Sukkahville is an international design competition that challenges entrants to re-imagine the Sukkah.
A Sukkah is a temporary structure built during the Jewish festival of Sukkot to commemorate the 40 years that Jews spent wandering the desert. The original source for this tradition is Leviticus 23: 42-43, where it is described as a reminder of the booths that the children of Israel dwelt in after God brought them out of their slavery in Egypt. Many interpreters have understood the Sukkah as symbolizing the frailty and transience of life and shelter.

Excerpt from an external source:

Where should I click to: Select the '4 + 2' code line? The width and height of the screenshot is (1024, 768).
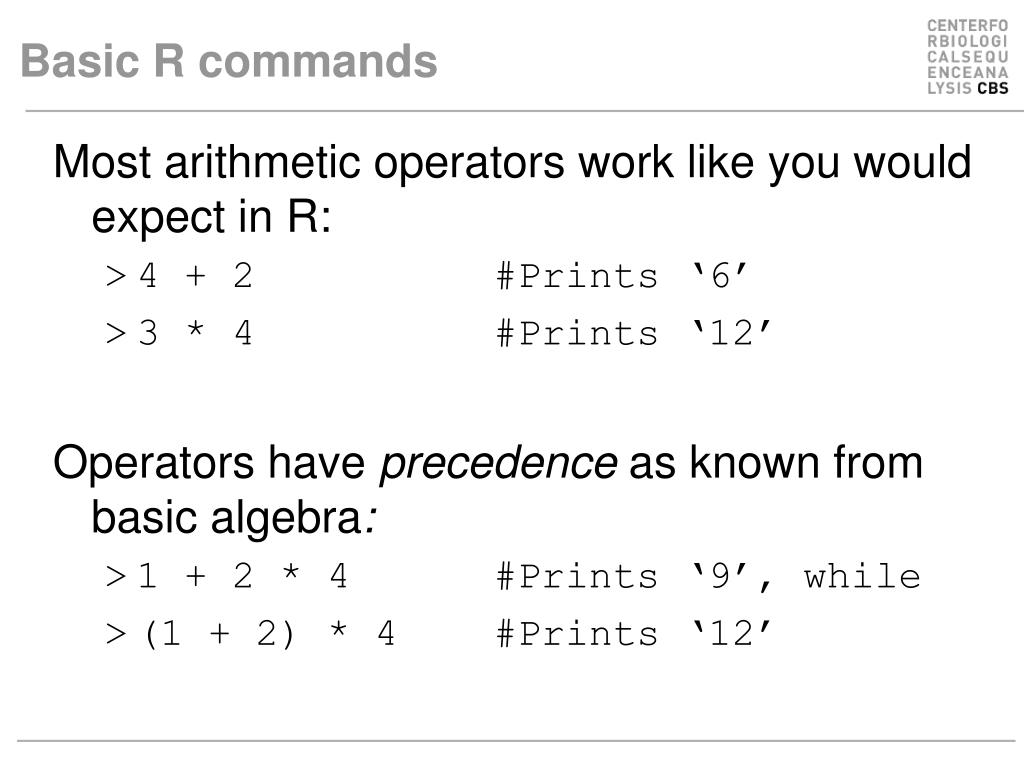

While building a Sukkah is a particular Jewish ritual observance, it represents many conceptual themes surrounding the essential nature of dwelling that is universal. Proposing an innovative Sukkah design that balances the dichotomies of new/old, open/closed, temporary/permanent is the challenge inherent in this competition.
Invitations are extended to architects, builders, developers, planners, realtors, interior designers, and students in related disciplines to design and build a sukkah. Of the over eighty submissions received, the selected finalists will construct and display their chosen designs during Sukkot 2015 at Nathan Philips Square.
The winning designs are announced on September 25, 2015, and the festivities continue throughout the weekend including live music, food trucks, a historical tour of The Ward with Editor, John Lorinc, and a featured Sukkah created by Visual Artist, Dan Bergeron at Fauxreel Studios.